■ TO BE DONE
Pull out every line of the entries that contains the word "link", and copy each one in full.

■ STORED RECORDS
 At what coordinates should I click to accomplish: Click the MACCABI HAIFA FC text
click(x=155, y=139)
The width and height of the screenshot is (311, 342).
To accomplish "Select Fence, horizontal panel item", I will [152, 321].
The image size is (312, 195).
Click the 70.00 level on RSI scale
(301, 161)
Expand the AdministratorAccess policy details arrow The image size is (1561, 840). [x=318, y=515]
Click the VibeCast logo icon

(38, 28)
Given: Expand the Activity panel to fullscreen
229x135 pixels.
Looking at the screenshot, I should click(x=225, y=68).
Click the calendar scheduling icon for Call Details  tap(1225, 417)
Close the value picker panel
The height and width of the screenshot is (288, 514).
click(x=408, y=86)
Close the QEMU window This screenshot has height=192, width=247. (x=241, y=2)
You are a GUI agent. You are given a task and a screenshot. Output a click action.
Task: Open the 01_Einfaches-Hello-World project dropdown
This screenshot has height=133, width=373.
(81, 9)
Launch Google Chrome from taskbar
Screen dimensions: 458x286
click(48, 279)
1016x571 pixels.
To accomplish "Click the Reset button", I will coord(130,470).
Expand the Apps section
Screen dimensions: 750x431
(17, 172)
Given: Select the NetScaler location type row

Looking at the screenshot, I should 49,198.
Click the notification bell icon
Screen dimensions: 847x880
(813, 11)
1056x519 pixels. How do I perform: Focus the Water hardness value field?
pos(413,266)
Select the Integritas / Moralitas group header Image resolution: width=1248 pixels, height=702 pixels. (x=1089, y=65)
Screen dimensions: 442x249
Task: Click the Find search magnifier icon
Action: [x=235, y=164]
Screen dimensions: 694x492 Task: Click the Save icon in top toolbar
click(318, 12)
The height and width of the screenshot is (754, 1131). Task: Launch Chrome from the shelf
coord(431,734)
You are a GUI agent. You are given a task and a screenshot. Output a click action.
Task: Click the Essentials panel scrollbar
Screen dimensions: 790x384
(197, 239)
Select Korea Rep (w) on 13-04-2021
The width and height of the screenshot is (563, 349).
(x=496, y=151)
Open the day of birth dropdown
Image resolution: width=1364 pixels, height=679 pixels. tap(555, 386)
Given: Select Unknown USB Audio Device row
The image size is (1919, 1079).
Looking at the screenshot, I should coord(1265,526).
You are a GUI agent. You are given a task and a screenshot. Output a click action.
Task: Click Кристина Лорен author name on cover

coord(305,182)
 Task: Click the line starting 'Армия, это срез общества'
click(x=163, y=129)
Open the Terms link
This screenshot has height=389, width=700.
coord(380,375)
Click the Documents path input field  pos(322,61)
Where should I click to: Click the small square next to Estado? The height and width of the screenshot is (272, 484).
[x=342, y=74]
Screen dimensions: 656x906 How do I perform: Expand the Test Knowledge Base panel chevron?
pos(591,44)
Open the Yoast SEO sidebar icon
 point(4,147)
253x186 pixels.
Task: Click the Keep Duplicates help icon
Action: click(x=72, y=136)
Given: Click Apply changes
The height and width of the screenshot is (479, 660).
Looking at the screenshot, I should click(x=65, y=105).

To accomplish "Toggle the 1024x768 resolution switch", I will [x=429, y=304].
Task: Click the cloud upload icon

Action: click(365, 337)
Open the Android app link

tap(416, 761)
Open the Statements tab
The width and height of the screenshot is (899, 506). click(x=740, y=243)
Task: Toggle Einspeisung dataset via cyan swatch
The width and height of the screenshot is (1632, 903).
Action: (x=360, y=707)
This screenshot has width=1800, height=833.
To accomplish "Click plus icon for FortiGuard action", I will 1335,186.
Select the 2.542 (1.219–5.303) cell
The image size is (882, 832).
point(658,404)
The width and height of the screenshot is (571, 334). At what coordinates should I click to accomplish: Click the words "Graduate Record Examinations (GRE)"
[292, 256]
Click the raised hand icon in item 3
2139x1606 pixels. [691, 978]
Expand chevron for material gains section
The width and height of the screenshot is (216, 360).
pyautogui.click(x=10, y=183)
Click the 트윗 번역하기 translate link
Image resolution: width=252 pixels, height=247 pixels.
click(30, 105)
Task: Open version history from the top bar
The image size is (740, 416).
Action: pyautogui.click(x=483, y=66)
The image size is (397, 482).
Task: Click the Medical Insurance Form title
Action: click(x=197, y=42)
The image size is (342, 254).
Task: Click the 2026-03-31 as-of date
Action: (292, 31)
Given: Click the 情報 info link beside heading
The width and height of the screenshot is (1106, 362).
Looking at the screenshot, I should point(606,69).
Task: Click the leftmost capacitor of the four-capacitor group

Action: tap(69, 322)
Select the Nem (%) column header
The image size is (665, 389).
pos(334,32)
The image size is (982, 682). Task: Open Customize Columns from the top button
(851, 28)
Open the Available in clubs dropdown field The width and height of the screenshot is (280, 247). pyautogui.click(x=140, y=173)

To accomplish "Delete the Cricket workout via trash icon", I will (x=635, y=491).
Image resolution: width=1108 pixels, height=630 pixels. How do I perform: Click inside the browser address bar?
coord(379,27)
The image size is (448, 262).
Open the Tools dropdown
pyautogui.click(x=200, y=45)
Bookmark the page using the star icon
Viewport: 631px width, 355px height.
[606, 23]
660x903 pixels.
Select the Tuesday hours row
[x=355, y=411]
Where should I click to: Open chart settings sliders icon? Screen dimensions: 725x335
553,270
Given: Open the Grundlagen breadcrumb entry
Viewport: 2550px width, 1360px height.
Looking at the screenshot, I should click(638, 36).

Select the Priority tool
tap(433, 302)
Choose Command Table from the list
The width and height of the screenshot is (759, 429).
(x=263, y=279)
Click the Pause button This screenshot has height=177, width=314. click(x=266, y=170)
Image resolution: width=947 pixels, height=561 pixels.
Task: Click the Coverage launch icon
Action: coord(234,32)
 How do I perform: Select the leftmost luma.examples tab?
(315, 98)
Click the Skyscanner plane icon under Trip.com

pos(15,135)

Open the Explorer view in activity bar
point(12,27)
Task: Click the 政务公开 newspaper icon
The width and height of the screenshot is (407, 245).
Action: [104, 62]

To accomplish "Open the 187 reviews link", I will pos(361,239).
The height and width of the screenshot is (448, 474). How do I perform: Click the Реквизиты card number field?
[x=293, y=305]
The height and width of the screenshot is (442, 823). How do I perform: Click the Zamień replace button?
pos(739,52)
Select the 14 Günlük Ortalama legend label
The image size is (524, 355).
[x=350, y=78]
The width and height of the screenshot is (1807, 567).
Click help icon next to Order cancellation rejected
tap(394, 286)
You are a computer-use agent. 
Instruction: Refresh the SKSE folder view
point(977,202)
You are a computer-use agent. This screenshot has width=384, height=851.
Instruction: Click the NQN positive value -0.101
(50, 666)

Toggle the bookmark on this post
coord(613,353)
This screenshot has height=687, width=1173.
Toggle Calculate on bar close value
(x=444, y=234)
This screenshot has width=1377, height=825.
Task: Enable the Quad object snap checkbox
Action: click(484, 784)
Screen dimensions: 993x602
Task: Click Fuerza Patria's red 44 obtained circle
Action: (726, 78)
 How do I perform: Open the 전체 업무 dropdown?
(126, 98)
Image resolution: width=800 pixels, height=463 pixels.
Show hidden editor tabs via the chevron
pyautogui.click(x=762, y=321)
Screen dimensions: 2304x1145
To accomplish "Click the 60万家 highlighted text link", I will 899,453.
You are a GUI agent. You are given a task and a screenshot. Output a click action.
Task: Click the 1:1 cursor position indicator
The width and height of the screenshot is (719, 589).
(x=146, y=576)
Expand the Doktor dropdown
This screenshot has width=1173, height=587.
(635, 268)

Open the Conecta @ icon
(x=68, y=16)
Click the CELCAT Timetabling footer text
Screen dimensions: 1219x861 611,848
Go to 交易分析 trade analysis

■ EXERCISE RESULT
Open the Terms link
Open the Android app link
Click the 트윗 번역하기 translate link
Given: Click the 情報 info link beside heading
To accomplish "Open the 187 reviews link", I will pos(361,239).
To accomplish "Click the 60万家 highlighted text link", I will 899,453.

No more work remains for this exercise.